1. Section 523(a)(2)(A)

Section 523(a)(2)(A) of the Bankruptcy Code provides that a debt will not be discharged to the extent the debt was obtained by "false pretenses, a false representation, or actual fraud, other than a statement respecting the debtor's or an insider's financial condition."48 The Plaintiff's Dischargeability Complaint alleges false pretenses and false representations (but not fraud) in the § 523(a)(2)(A) count. Specifically, the Plaintiff alleges that the Debtor told Scott and White that the Plaintiff was either losing money or just breaking even while misappropriating the Plaintiff's funds for personal purposes. Further, the Debtor never told Scott or White about the financial affairs of the Plaintiff or provided to them the Plaintiff's bank statements, knowing that such disclosures would reveal the Debtor's illicit use of the Plaintiff's funds.

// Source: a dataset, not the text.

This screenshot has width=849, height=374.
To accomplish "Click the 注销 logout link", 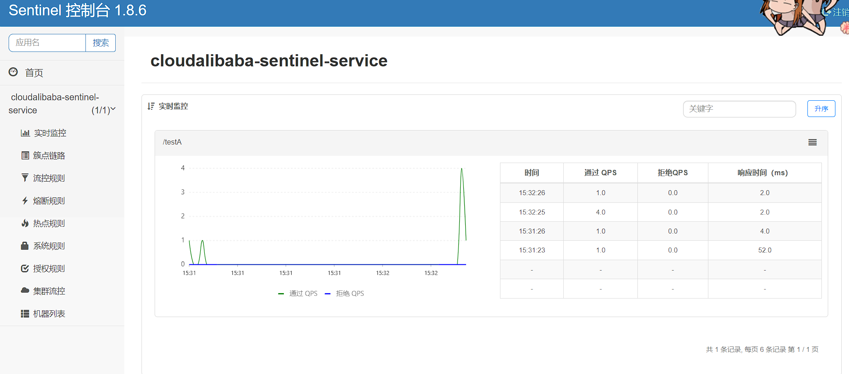I will click(x=839, y=12).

Finally, the Plaintiff does not specifically allege in the Dischargeability Complaint that the Debtor's failure to contribute his $10,000 is actionable under § 523(a)(2)(A), but the Court will also address the contribution issue out of an abundance of caution.

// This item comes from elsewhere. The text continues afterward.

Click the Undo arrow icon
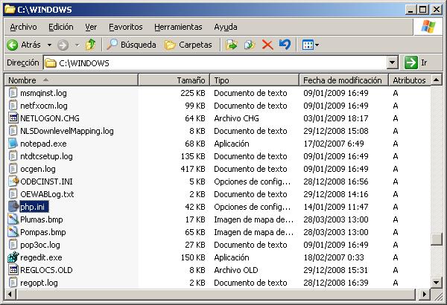 click(285, 45)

False representation and false pretenses require the creditor to prove (i) the existence of a knowing and fraudulent falsehood, (ii) describing past or current facts, (iii) that was relied upon by the creditor.49 A debtor's promise related to a future action that does not purport to depict a current or past fact does not qualify as a false representation or a false pretense.50 In other words, a mere promise to be performed in the future is not sufficient to make a debt nondischargeable, even though there is no excuse for the subsequent breach.51

First, the Debtor's promise to contribute $10,000 is a mere promise to be performed in the future and is not sufficient to make the debt nondischargeable, even though there is no excuse for the Debtor's subsequent breach of that promise.

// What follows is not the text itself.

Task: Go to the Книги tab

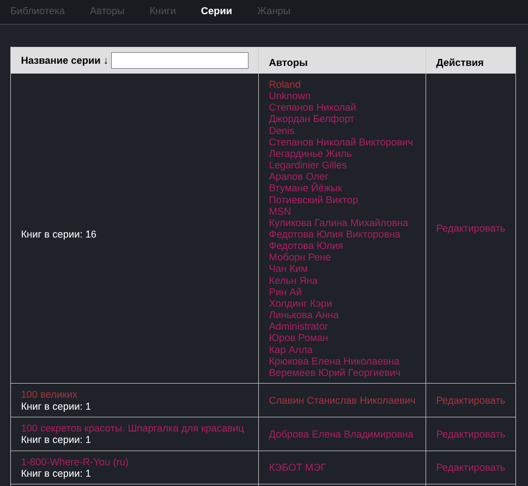Action: click(162, 11)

Second, the Plaintiff has not shown any falsity in the Debtor's alleged statement that the Plaintiff was losing money or just breaking even. Even if the money the Debtor took out for personal use had not been taken out, would those extra funds have made the Plaintiff profitable? The Court cannot answer that question because there is insufficient credible evidence to demonstrate how far under water (or not) the misappropriated funds made the Plaintiff.

Third, it is difficult to give much credence to Scott's complaint that the Debtor never told him about the Plaintiff's financial affairs or provided Scott with copies of the Plaintiff's bank statements. Scott was a limited partner who also had fiduciary duties to the Plaintiff. There is no evidence that Scott ever asked to see the Plaintiff's financial records until the very end of the Debtor's tenure there, and there is no evidence that the Debtor ever hid or refused to provide such records to Scott.

Finally, the Plaintiff has not quantified any damages from the Debtor's alleged statements about the financial affairs of the Plaintiff or from the Debtor's alleged failure to provide bank statements, other than perhaps just the amount of misappropriated funds. Those damages are addressed in the next section on § 523(a)(4).

Under these circumstances, the Court finds and concludes that the Plaintiff's § 523(a)(2)(A) claim for misrepresentations fails.

2. Section 523(a)(4)

Section 523(a)(4) of the Bankruptcy Code does not allow the "discharge [of] an individual from any debt . . . for fraud or defalcation while acting in a fiduciary capacity, embezzlement, or larceny[.]"52 The Plaintiff's claims are the same as those described in the Third Amended Petition: (i) the Debtor's failure to make his $10,000 contribution; (ii) the Debtor's use of the Plaintiff's funds for personal use; and (c) the Debtor's actions in improperly usurping the Plaintiff's opportunity by setting up Publishing to print and distribute the Methodist Men's book Strength for Service.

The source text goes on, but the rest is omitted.